* Extracto del documento
-------

I
LA SANGRE PRECIOSA DE
CRISTO
EN EL MISTERIO DE LA
REDENCIÓN
LOS APÓSTOLES DE LA SANGRE
Fueron los doce. Pero de
una manera particular lo han sido los dos más privilegiados del Colegio
Apostólico: Pedro y Juan. A éstos se juntó más tarde Pablo, a quien Jesús
derribó en tierra y dejó ciego en la
puerta de Damasco, para hacer que, en medio de aquella luminosa ceguera,
vislumbrara la escena y el misterio del Calvario. La teología de la Sangre no
pudo tener mejores intérpretes, ni maestros de más autoridad.
Pedro, el jefe, no vio
a Jesús en su de sangrienta agonía del Huerto con sus ojos soñolientos, pero si
lo vio pendiente de la Cruz, aunque fuera de lejos. Por eso pudo llamarse a sí
mismo: testigo de los padecimientos de
Cristo (1 Petr. 5,1). Mas donde quizá comprendió mejor el misterio, fue
cuando, en el patio de la casa del pontífice, miró y vio de refilón aquel
semblante triste de Jesús, aún marcado por las manchas del sudor sanguíneo de
la noche, al mismo tiempo que comenzó a pensar en su conciencia el delito que
acababa de cometer negando a su Maestro tres veces. Le vino a la memoria en
aquel momento aquello del Cordero, que tres años antes había escuchado de boca
del Bautista: He aquí al Cordero de Dios
que quita los pecados del mundo (Jo.
1,29). Por consiguiente. ¡podría quitarle a él también su pecado!
Comenzó, pues, a
llorar con aquel llanto tan amargo que sólo ha de terminar con la vida. Por
eso, al escribir desde Roma a los cristianos de la dispersión, los saluda así: elegidos según la presciencia de Dios Padre
en la santificación del Espíritu para la obediencia y la aspersión de la Sangre
de Jesucristo (1 Petr. 1,2). Y más adelante los amonesta: Habéis sido rescatados… no con plata ni con
oro corruptibles, sino con la Sangre Preciosa de Cristo, Cordero sin defecto ni
mancha (1 Petr. 1,18-19). ¡Qué profunda emoción entrañan estas palabras!
Juan: el discípulo
predilecto, a quien amaba Jesús (Jo.
21,20), aquel que contempló desangrado en la Cruz al Cordero de Dios, que ya le
señalara con el dedo el Bautista, y el que recibió desde bien cerca las
primeras salpicaduras de la Sangre Preciosa, Juan en su Evangelio, en su
primera Epístola y en el Apocalipsis, hace apología de la Sangre Divina con
acentos conmovedores. Él es quien describe la escena del Ecce homo, y solamente él es quien nos trasmitió el dato sobre
aquel golpe misterioso de la lanza (Jo. 19,34). El obispo de Hipona pon de
relieve lo estudiado de la expresión al decir el evangelista: no golpeó o hirió el costado de Cristo, antes bien, dijo, abrió-aperuit, “para indicar que fue abierto, en efecto, aquella
puerta vital por donde manan los Sacramentos de la Iglesia, sin los cuales no
es posible entrar en la verdadera vida”. Y, ¡ahí mismo, en la descripción,
queda revelado el misterio!

-------

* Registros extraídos
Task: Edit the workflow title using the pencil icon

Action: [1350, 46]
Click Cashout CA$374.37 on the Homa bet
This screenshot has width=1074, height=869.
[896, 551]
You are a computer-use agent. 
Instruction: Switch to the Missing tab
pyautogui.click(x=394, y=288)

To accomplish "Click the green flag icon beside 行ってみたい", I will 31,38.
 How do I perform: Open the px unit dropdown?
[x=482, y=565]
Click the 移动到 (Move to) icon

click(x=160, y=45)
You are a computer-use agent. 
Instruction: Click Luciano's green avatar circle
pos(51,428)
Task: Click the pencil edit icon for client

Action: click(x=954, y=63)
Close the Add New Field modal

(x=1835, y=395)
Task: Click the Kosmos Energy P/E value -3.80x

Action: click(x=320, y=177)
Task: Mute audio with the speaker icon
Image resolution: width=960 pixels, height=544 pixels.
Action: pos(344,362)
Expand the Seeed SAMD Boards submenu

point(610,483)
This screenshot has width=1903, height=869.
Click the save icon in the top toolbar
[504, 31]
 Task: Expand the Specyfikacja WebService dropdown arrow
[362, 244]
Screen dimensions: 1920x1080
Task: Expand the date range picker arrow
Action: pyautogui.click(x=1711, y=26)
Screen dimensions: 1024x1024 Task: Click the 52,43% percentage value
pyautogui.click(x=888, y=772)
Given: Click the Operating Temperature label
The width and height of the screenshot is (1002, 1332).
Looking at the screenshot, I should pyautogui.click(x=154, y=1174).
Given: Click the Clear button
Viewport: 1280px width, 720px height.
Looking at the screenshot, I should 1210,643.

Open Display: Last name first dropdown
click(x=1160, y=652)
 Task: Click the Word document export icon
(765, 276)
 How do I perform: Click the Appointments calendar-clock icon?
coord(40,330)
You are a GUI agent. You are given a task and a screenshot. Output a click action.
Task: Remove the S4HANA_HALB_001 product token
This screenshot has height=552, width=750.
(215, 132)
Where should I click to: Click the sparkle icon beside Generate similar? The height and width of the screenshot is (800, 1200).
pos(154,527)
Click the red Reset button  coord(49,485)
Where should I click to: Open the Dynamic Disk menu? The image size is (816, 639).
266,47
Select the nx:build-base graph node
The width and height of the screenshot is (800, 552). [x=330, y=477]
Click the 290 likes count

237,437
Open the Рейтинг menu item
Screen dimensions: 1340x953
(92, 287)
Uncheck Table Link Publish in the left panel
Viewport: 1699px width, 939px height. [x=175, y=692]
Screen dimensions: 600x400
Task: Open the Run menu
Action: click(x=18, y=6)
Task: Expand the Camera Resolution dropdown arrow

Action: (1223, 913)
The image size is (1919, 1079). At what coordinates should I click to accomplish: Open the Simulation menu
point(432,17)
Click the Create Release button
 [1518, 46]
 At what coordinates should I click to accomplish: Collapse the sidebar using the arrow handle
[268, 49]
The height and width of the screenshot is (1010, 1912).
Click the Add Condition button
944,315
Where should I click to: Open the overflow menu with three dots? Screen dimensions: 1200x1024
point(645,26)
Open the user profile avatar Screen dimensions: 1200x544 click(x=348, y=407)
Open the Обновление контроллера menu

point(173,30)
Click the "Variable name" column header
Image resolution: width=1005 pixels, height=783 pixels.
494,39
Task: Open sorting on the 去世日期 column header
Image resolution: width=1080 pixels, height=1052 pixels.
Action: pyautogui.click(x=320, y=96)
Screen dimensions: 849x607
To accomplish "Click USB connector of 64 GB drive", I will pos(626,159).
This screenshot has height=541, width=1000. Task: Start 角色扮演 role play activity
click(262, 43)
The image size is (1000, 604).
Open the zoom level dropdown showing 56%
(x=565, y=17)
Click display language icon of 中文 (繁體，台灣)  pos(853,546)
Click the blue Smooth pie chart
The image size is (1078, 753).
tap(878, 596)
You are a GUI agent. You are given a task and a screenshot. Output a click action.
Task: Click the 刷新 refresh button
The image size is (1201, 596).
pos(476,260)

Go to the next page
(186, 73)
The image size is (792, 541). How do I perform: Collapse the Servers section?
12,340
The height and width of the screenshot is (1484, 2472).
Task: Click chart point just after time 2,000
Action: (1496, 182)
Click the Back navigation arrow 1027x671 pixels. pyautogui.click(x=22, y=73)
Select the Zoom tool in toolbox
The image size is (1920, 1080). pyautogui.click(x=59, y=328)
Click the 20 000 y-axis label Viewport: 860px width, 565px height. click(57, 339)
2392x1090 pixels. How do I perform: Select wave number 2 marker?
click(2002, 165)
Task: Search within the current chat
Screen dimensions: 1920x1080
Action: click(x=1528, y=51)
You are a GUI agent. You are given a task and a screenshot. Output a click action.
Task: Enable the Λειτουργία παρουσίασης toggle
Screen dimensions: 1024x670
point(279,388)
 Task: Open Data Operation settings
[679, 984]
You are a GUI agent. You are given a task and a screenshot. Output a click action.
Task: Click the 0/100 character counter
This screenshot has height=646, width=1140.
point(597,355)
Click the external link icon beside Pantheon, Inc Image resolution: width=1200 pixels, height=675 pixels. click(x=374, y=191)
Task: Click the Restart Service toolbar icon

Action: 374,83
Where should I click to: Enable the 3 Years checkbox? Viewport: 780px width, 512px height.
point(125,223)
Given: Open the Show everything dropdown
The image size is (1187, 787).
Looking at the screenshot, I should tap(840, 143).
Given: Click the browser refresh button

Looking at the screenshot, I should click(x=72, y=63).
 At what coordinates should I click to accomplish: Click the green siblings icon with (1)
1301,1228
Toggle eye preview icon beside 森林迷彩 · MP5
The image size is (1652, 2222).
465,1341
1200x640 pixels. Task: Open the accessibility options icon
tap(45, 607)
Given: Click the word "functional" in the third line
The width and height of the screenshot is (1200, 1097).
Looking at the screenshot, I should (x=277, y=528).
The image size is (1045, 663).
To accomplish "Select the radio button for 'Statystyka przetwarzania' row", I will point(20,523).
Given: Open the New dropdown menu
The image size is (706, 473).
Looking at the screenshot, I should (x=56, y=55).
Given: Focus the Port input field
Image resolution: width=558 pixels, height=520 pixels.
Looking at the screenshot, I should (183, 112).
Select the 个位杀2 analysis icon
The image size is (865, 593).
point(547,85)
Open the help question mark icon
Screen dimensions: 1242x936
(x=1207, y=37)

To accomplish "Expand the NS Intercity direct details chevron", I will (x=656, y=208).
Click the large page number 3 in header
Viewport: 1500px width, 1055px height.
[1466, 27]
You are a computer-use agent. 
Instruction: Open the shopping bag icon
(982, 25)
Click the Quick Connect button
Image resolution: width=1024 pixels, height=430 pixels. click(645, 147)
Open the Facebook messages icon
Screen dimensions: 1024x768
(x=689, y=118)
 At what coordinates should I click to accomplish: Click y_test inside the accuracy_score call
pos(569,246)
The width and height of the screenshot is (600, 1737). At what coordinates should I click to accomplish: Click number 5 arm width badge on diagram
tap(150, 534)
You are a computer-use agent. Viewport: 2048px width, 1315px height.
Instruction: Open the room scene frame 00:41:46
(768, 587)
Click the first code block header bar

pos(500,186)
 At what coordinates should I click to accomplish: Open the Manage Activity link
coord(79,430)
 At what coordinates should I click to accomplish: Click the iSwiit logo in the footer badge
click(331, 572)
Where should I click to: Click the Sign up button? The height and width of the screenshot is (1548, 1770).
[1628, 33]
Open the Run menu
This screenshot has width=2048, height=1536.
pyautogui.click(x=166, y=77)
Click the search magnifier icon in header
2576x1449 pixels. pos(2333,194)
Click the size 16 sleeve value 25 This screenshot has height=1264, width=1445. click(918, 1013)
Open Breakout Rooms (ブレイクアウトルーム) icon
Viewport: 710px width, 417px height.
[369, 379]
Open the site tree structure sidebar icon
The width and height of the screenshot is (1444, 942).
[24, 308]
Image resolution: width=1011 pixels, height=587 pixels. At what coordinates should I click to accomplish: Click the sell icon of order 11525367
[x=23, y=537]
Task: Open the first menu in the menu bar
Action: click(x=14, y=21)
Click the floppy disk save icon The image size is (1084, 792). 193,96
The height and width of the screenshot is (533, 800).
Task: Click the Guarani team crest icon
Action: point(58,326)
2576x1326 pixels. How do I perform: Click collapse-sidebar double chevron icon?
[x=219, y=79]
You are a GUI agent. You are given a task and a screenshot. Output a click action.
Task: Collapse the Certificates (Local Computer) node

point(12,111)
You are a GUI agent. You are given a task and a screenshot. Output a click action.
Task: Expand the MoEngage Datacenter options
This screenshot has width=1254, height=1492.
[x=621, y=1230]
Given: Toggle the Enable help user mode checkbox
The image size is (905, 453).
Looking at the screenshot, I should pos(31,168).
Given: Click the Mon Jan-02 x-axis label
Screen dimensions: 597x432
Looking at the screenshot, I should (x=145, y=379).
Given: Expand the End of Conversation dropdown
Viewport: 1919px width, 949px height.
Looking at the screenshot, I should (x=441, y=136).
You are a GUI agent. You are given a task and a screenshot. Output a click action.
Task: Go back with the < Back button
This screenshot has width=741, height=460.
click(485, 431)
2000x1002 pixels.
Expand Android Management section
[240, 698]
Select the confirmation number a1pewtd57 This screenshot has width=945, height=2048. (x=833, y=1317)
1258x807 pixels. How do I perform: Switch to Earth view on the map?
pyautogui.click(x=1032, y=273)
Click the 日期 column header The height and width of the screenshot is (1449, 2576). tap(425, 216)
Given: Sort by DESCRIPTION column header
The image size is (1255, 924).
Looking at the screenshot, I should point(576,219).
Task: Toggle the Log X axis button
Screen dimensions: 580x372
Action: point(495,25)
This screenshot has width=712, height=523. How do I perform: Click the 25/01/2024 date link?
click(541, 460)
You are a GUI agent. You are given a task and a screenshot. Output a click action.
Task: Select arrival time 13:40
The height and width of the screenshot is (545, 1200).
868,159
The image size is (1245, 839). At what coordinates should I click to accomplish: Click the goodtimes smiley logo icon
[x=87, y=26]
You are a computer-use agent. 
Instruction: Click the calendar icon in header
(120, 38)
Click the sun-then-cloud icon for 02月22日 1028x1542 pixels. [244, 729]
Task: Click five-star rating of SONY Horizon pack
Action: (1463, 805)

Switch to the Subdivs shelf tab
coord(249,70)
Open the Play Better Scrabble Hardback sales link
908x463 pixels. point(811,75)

-------

* Tarea breve
Prosigue el texto sobre la Sangre Preciosa de Cristo a partir de su última oración.

* Respuesta
El Apóstol grita
fuerte, escribiendo a los fieles de Asia: Dios
es luz… Si caminamos en la luz, como Él está también en la luz, entonces,
estamos en comunión unos con otros, y la Sangre de Jesús, su Hijo, nos purifica
de todo pecado (1 Jo. 1,5-7). Recordando quizá la sangre del costado,
exclama: ¿Y quién es el que vence al
mundo, sino el que cree que Jesús es Hijo de Dios? Ese es el que viene por el
agua y por la Sangre, Jesucristo (1 Jo. 5,5-6).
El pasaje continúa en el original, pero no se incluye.